The same tier, sure. Itachi beating one Sannin who relies heavily on his WSP and body modifications to regen due to having abilities which explicitly ignore those advantages is why Itachi beats Orochimaru mid diff or worse. That doesnt and shouldnt automatically apply to Jiraiya for example unless ABC logic is in use


----------



## ThirdRidoku (Nov 2, 2019)

X III said:


> *I already have, and what I do realize is that the amount of people who believe Itachi is stronger than Kaguya is abysmally small.* Now are you going to claim that everybody is biased against Itachi? Or is it possible that people have different opinions than you in the minority?



 Citation for the bolded? Right, you have none. Come back to me when you compile statistics on this subject that actually encompass the entire narutofanbase. Include every single person  in real life who has watched Naruto and people from other websites; good luck. And when you are done, it still doesn't mean a dam thing, as I don't subscribe to ad  arguments anyway.

The problem isn't different opinions. Some opinions are more justified/credible than others if they are better supported by* facts*, which is the whole concept of an* argument*, but at the end of the day its still opinionated. I don't mind different arguments, as long as it comes from unbiased assessment of the facts and doesn't contain hypocrisy or any logical fallacies... 

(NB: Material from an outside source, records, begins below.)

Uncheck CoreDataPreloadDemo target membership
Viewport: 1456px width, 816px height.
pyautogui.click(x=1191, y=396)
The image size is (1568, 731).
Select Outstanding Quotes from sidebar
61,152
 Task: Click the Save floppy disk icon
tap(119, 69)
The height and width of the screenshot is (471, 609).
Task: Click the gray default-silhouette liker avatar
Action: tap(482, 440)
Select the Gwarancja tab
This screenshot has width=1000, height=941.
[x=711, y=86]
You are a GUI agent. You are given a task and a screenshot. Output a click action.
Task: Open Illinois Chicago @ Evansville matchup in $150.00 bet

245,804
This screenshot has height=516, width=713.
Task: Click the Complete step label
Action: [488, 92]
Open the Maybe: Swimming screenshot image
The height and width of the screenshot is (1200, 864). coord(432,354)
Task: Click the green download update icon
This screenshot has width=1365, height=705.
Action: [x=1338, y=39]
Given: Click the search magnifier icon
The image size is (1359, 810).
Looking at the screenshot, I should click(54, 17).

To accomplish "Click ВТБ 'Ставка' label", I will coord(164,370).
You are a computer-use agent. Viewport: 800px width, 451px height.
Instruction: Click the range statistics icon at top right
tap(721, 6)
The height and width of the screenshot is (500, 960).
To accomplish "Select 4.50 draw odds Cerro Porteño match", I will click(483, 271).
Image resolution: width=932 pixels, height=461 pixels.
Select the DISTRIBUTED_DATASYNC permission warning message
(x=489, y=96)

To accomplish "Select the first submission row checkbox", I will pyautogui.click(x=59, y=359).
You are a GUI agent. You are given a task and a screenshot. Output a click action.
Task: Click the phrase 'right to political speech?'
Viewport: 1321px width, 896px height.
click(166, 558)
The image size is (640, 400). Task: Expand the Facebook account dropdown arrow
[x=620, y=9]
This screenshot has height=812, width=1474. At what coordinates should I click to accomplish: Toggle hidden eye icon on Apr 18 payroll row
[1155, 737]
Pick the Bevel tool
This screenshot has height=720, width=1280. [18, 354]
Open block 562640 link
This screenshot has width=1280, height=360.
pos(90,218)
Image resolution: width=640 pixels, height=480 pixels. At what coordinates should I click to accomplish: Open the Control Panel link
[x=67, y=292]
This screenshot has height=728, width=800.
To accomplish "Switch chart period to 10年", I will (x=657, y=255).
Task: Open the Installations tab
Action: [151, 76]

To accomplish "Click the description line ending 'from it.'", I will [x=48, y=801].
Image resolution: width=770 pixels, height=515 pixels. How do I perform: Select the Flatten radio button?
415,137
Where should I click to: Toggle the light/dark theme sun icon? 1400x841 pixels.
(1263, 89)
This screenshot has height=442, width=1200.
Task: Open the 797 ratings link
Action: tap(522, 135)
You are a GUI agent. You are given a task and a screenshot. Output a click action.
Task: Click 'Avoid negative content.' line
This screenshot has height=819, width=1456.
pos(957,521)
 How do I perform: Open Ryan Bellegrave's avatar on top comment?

"A given opinion may deal with * matters in which there is no conclusive finding*, *or it may deal with facts* which are sought to be disputed by the  that .
Distinguishing  from opinion is that facts are verifiable, i.e. can be agreed to by the consensus of experts. An example is: "United States of America was involved in the ," versus "United States of America was right to get involved in the Vietnam War". An opinion may be supported by facts and principles, in which case it becomes an .
Different people may draw opposing conclusions (opinions) even if they agree on the same set of facts. Opinions rarely change without new arguments being presented. It can be  that one opinion is better supported by the facts than another, by analyzing the supporting arguments.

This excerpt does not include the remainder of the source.